### What needs to be done
Switch each "Select" to "Choose" throughout the listing below, and write it out again with everything else unchanged. Leave the pictures out.

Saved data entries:
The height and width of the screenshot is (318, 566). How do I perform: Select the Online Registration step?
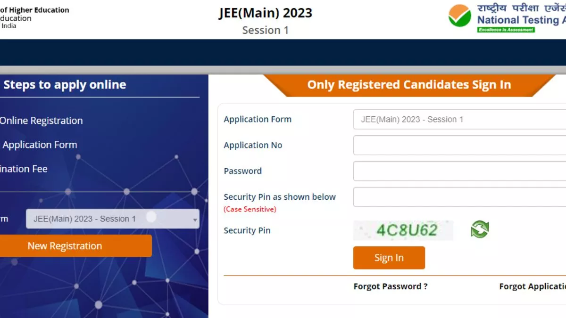tap(42, 121)

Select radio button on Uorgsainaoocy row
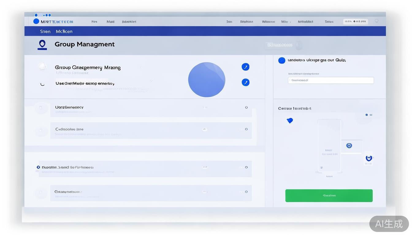coord(246,107)
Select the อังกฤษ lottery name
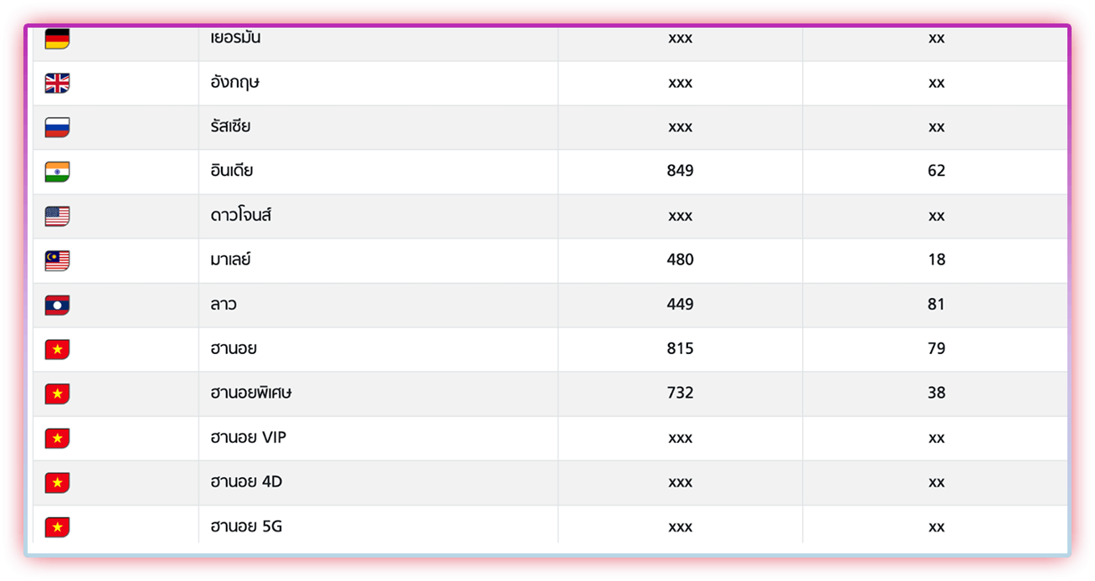 click(235, 82)
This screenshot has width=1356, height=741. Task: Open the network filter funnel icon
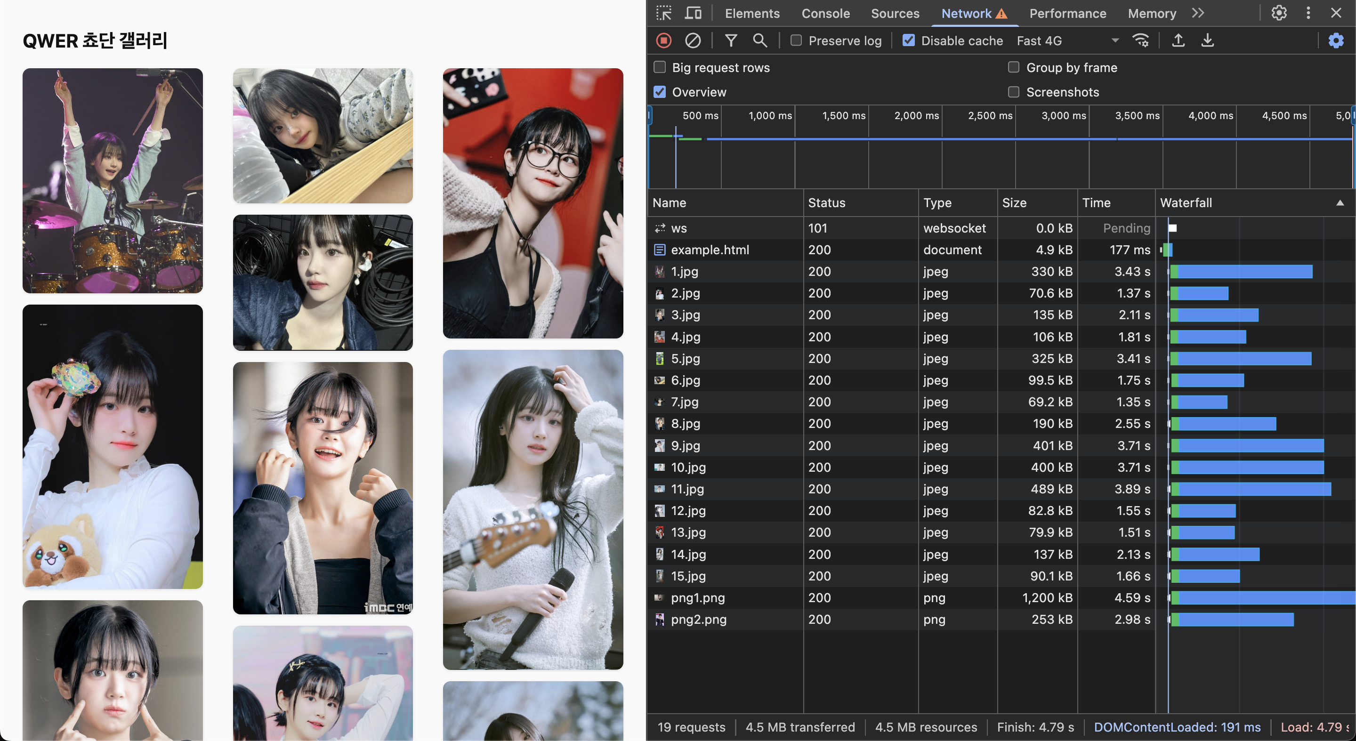click(x=731, y=41)
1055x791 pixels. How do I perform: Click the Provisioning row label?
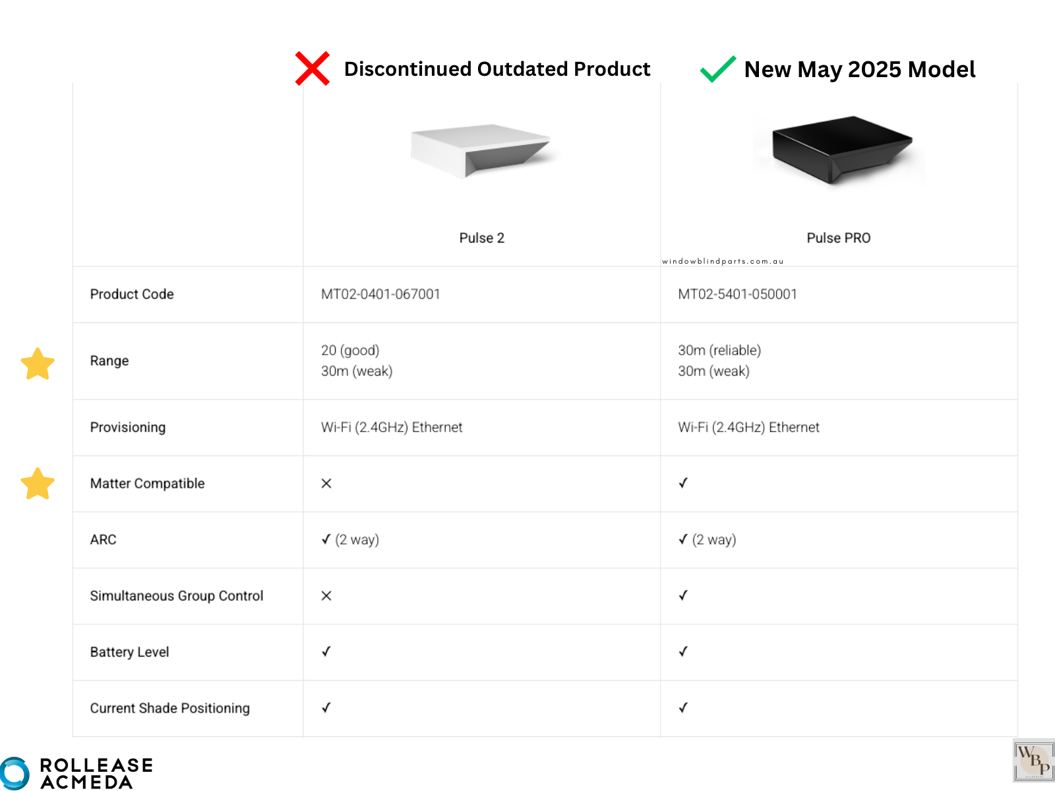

### Result
The height and width of the screenshot is (318, 566). How do I perform: Choose the Online Registration step?
tap(42, 121)

Choose radio button on Uorgsainaoocy row
coord(246,107)
Choose the อังกฤษ lottery name
 click(235, 82)
This screenshot has width=1356, height=741. Task: Open the network filter funnel icon
click(x=731, y=41)
1055x791 pixels. How do I perform: Click the Provisioning row label?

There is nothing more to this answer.